Dewasa Itu Apa Sih
Acap kali kita mendengar dari
orang terdekat kita yang membicarakan tentang kedewasaan seseorang.
Terkadang mereka menghubungkan pertambahan usia dengan kedewasaan,
meskipun memang usia tua belum tentu bisa bersikap dewasa. Hingga ada
ungkapan, “Tua itu pasti, dewasa itu pilihan”.

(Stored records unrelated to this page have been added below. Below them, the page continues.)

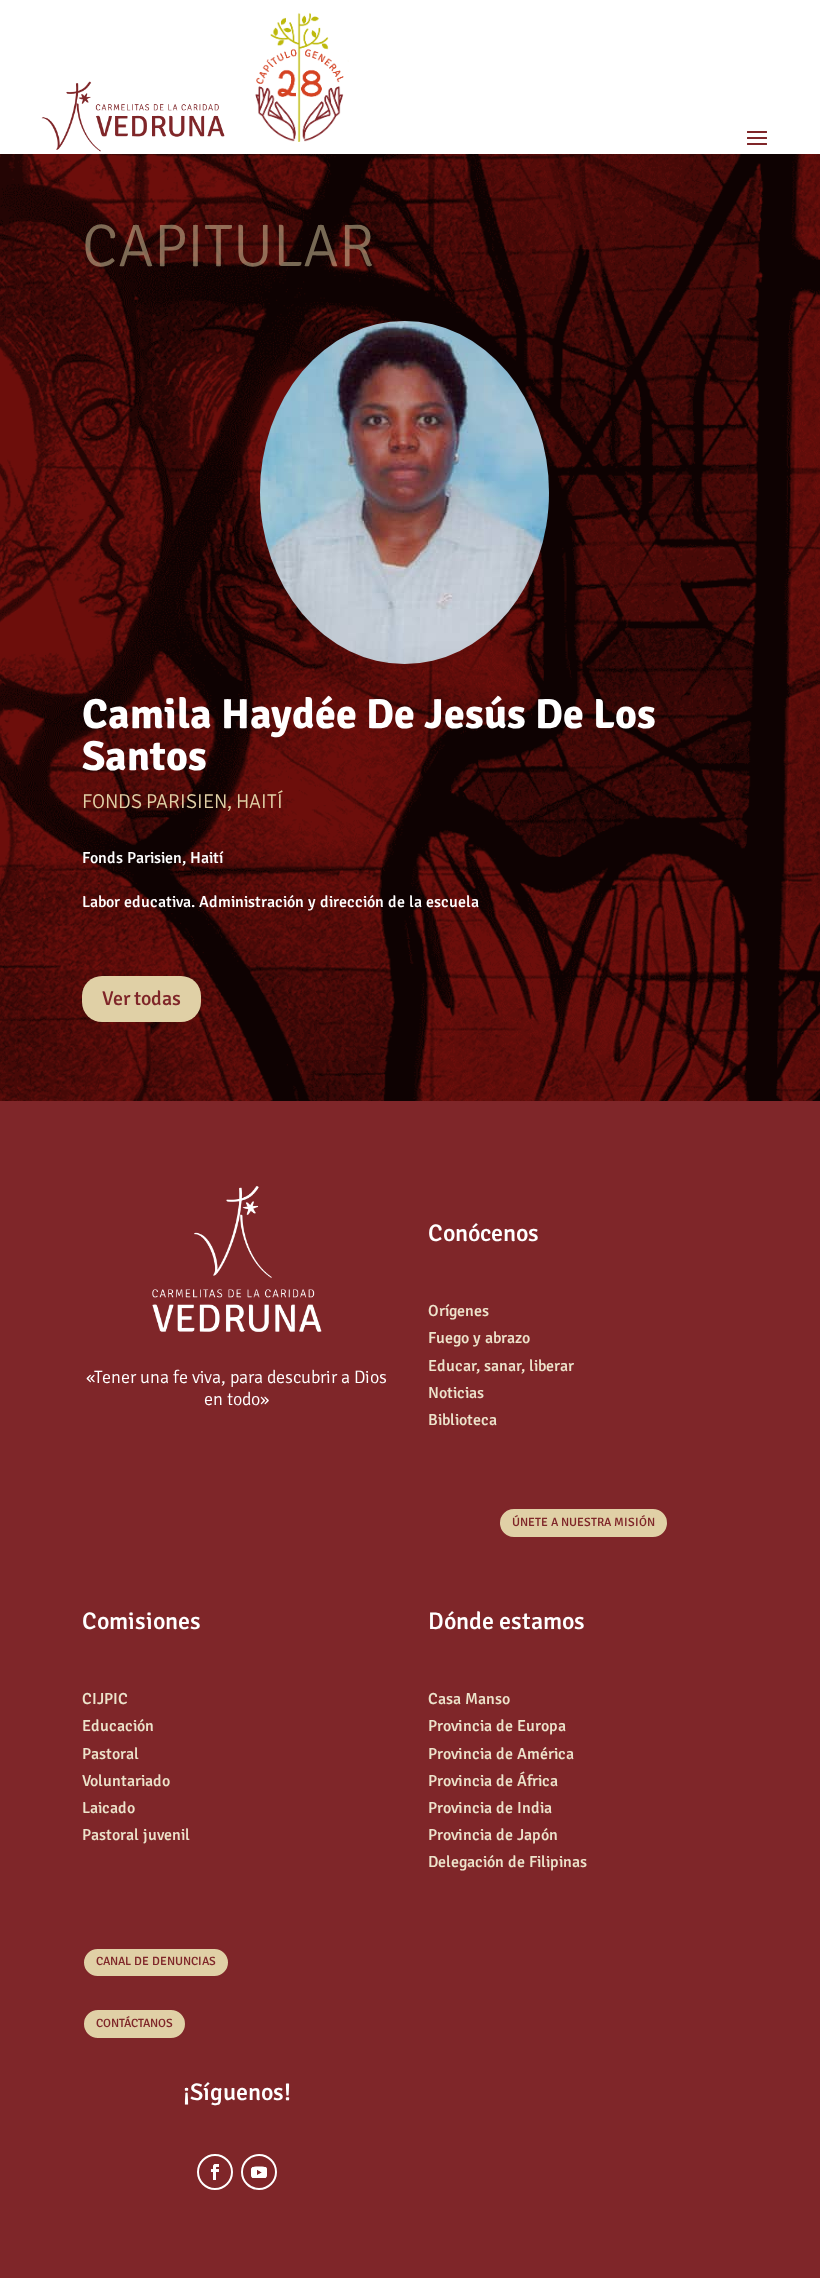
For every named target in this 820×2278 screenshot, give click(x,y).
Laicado (108, 1808)
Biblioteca (462, 1420)
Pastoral (110, 1754)
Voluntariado (126, 1781)
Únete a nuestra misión (583, 1522)
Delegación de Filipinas (507, 1862)
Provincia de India (490, 1808)
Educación (118, 1726)
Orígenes (458, 1311)
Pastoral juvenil (136, 1835)
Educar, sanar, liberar (501, 1366)
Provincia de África (493, 1781)
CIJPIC (105, 1699)
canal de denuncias (156, 1961)
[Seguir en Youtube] (259, 2172)
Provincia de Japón (493, 1835)
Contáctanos (134, 2023)
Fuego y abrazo (479, 1338)
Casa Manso (469, 1699)
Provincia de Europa (497, 1726)
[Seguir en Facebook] (215, 2172)
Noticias (456, 1393)
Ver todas (141, 998)
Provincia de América (501, 1754)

Secara hukum (yang berlaku di negara Indonesia), usia dewasa dimulai
dari umur 17 tahun. Kalau belum mencapai 17 tahun belum bisa bikin KTP
dengan kata lain masih anak anak bias di bilang anak remaja. Namun, jika dilihat dari sudut pengertian ‘dewasa’ itu sendiri,
menurut KBBI (Kamus Besar Bahasa Indonesia), dewasa adalah mencapai usia
akil baligh, yaitu bukan anak-anak ataupun remaja lagi. Sedangkan menurut islam, seseorang baik perempuan maupun laki-laki
dikatakan dewasa atau baligh apabila seseorang tersebut sudah mengalami
haid bagi perempuan dan mimpi basah bagi laki-laki. Tentu saja masa
seseorang untuk mencapai akil baligh, berbeda satu dengan lainnya.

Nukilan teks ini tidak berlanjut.